Dalam penelitiannya, Gao dan Xu menggunakan model yang diperkenalkan oleh HA Simon yang memiliki 4 fase yaitu intelijen, bentuk/design, pilihan dan review/tinjauan ulang. Menurut Simon, dalam fase intelijen dicari informasi terkait dengan pencucian uang dan potensi terjadinya pencucian uang, setelah itu dibentuk design yaitu sebuah sistem yang secara otomatis mengidentifikasi bentuk-bentuk pencucian uang yang mencurigakan ataupun peristiwa terjadinya pencucian uang. Kemudian dalam fase memilih, akan membantu petugas investigasi membuat kebijakan atau langkah terkait tingkah laku pencucian uang, sedangkan dalam tahap review maka sistem anti money laundering membantu petugas untuk melakukan evaluasi dan mengubah keputusan sebelumnya.
Disamping model yang diperkenalkan Simon, juga dalam rangka mengantisipasi pencucian uang juga dikenal model intelligence agent (IA) dan multi agent systems (MAS) oleh Franklin dan Graesser serta Jennings, yang pada intinya menekankan pentingnya teknologi dalam rangka memerangi perubahan, tidak terstruktur dan kompleksnya bentuk pencucian yang.
Dalam sistem arsitekturnya, Gao dan Xu memperkenalkan skema dalam rangka memonitor praktik potensial pencucian uang dengan basis melalui hubungan antar klien dan dari transaksi ke transaksi dengan program yang disebut dengan “Know your costumer” dengan dua tipe yaitu agen yang mengawasi atau membuat profil klien serta agen yang memonitor transaksi keuangan.
Dalam “The Client Profile Monitoring Agent” akan diperoleh klasifikasi klien yang berisiko, frekuensi terjadinya money laundering dan intensitas pengawasan, karena sebelumnya dilakukan screening daftar nama, negara yang paling dicurigai, jaringan dan sumber keuangan, hubungan bisnis dan afiliasi politik. Sedangkan dalam “The Transaction Monitoring Agent” akan ditemukan rekening bermasalah, frekuensi perubahan rekening, hubungan rekening yang tersembunyi dll. Dari hasil temuan-temuan tersebut, kemudian diklasifikasi risikonya yang dibagi dalam 3 kategori yaitu risiko pelanggan, risiko geografi dan risiko produk atau transaksi.

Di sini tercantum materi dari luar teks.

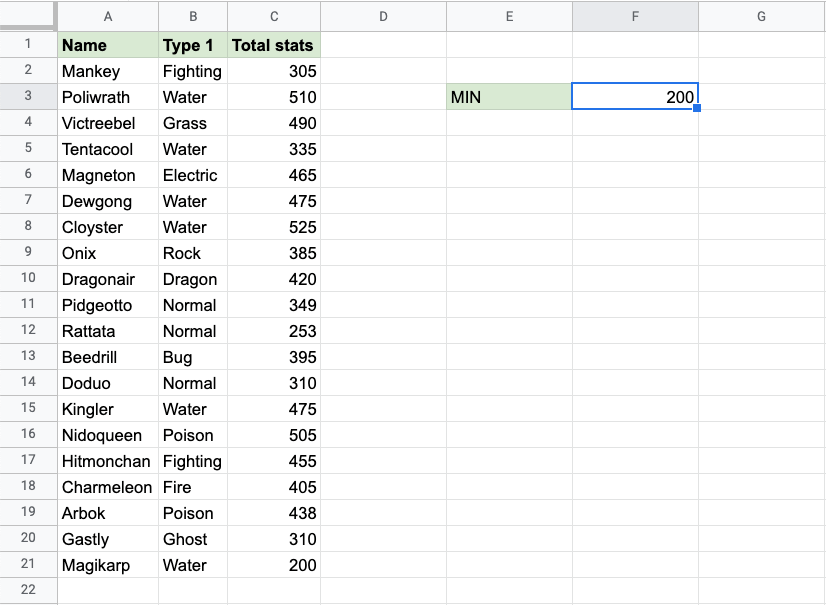Click the column G header
Image resolution: width=826 pixels, height=605 pixels.
tap(761, 16)
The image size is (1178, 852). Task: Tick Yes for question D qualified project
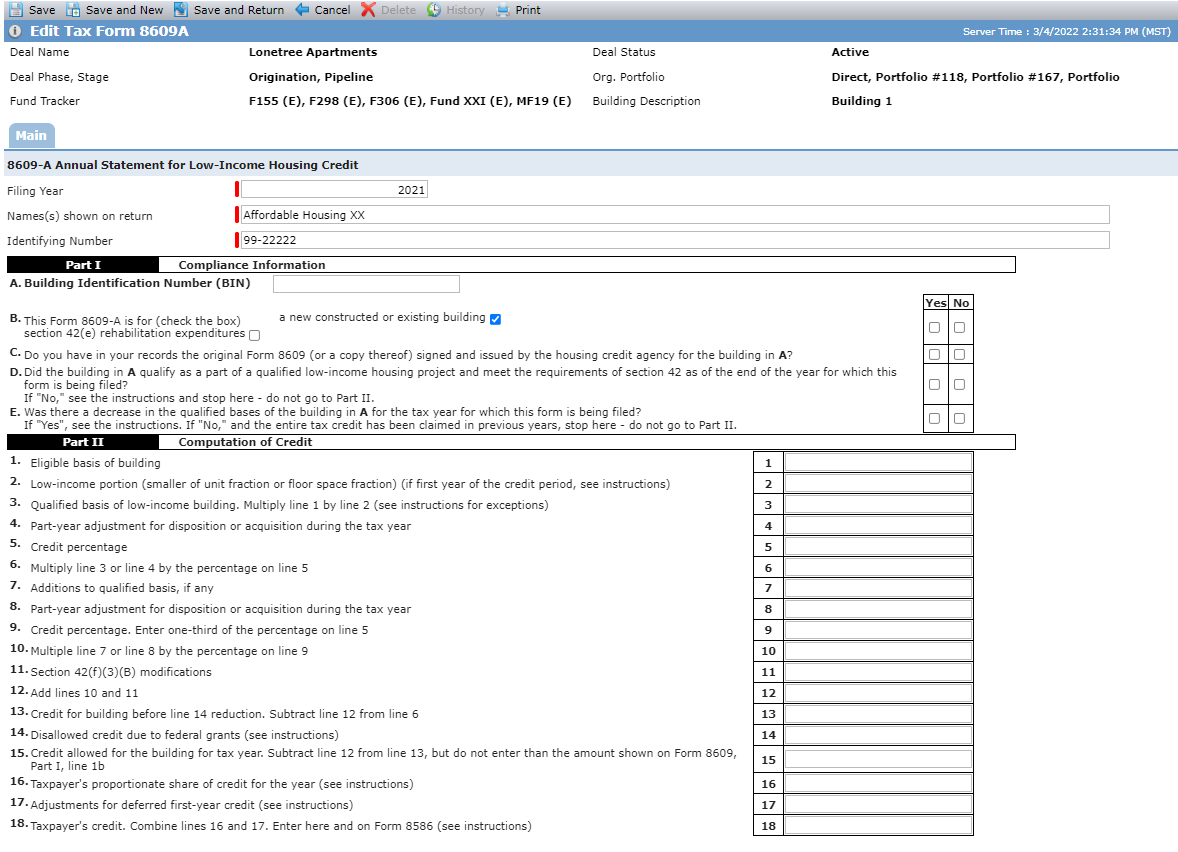(935, 385)
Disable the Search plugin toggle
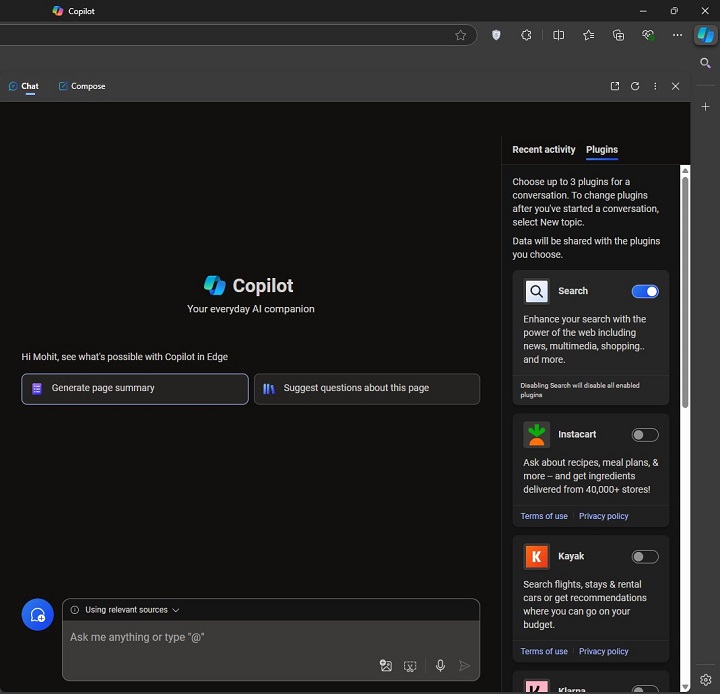 click(x=645, y=291)
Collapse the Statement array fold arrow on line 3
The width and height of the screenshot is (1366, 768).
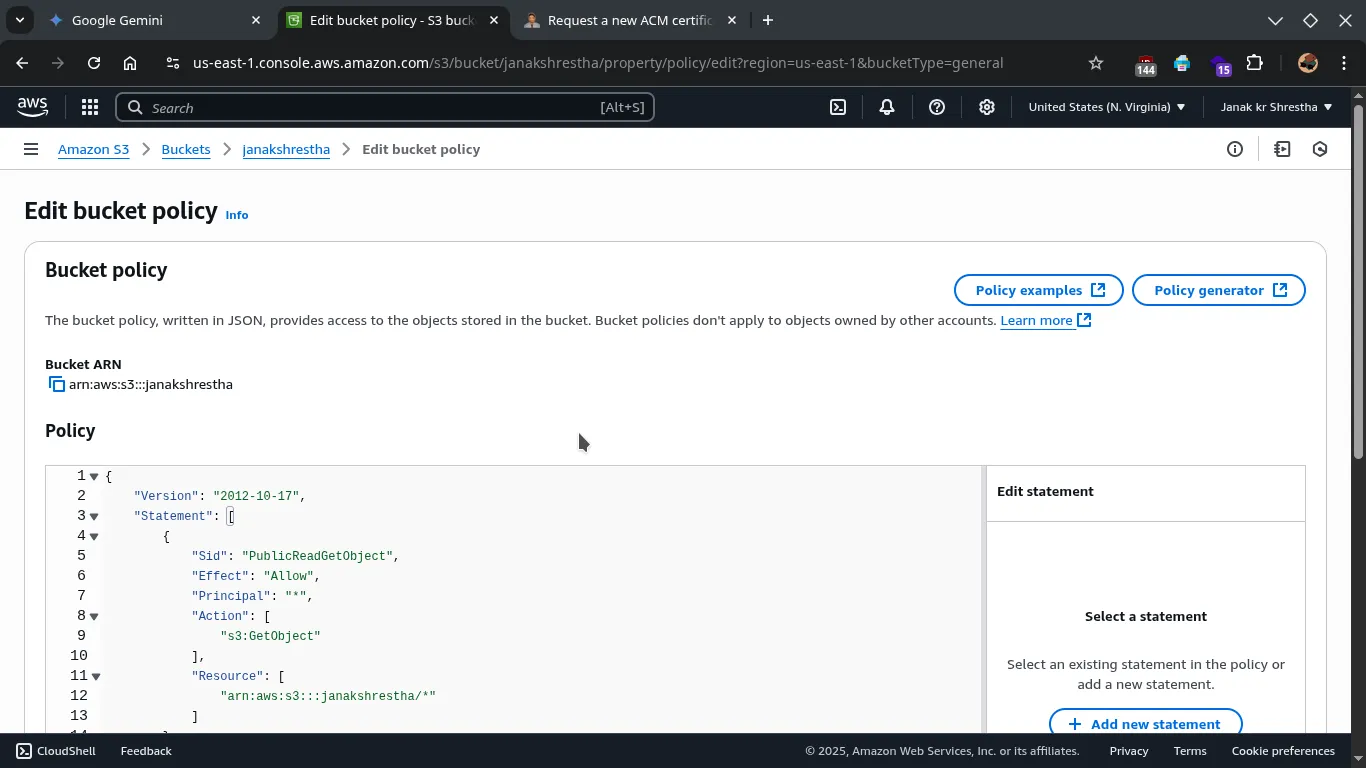(x=94, y=517)
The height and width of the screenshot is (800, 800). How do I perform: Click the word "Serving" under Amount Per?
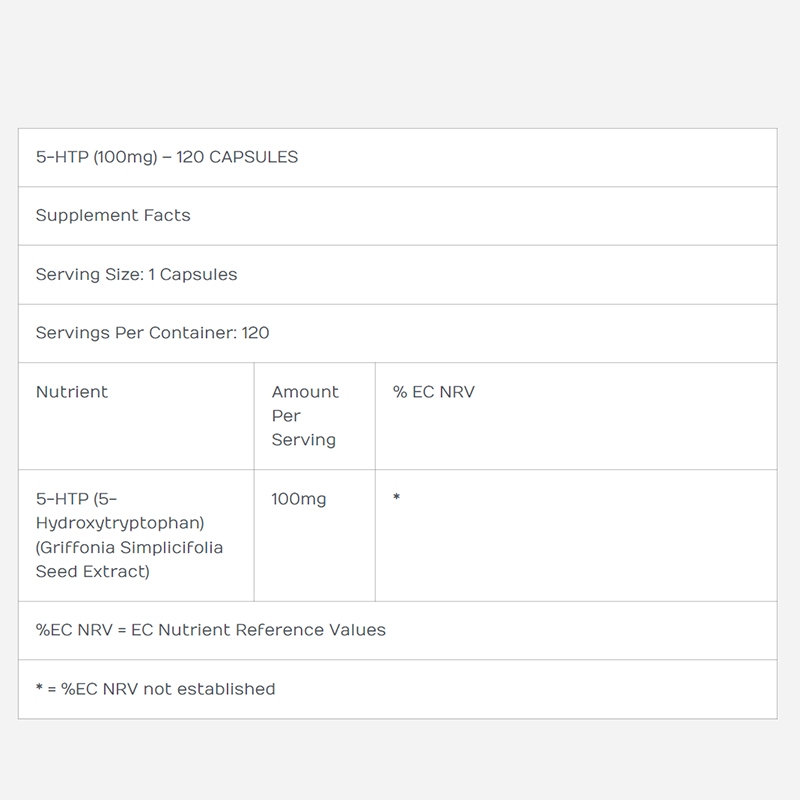304,440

Secara garis besar, model atau sistem yang dikenalkan Gao dan Xu dapat digambarkan yaitu sistem operasi intelijen menghadapi praktik pencucian yang diawali dengan pengumpulan data (data atau profil klien, permintaan transaksi, sejarah transaksi dll), kemudian dilakukan monitoring yang hasilnya ditulis dalam “risk report”, behavior/diagnose hasilnya dikenal dengan risk assessment report, kemudian reporting agent melaporkan tentang aktivitas-aktivitas yang mencurigakan kepada user untuk dibuat kebijakan mengantisipasi pencucian uang.
Untuk di Indonesia, dalam rangka mengantisipasi money laundering juga telah diperkuat dengan beberapa instrument hukum nasional seperti UU Nomor 15 tahun 2003 tentang tindak pidana terorisme, UU Nomor 15 tahun 2002 tentang tindak pidana pencucian uang, dimana dalam pasal 2 ayat 2 UU ini menyebutkan bahwa harta kekayaan yang dipergunakan secara langsung atau tidak langsung untuk kegiatan terorisme dipersamakan sebagai hasil tindak pidana, Peraturan BI Nomor 3/10/PBI/2001 tentang Prinsip Mengenal Nasabah di Indonesia serta Peraturan BI Nomor 11/28/PBI/2009 tentang Penerapan Program Anti Pencucian Uang dan Pencegahan Pendanaan Terorisme bagi Bank Umum tanggal 1 Juli 2009.
*) Pemerhati masalah intelijen. Tinggal di Kabupaten Pidie Jaya, Aceh.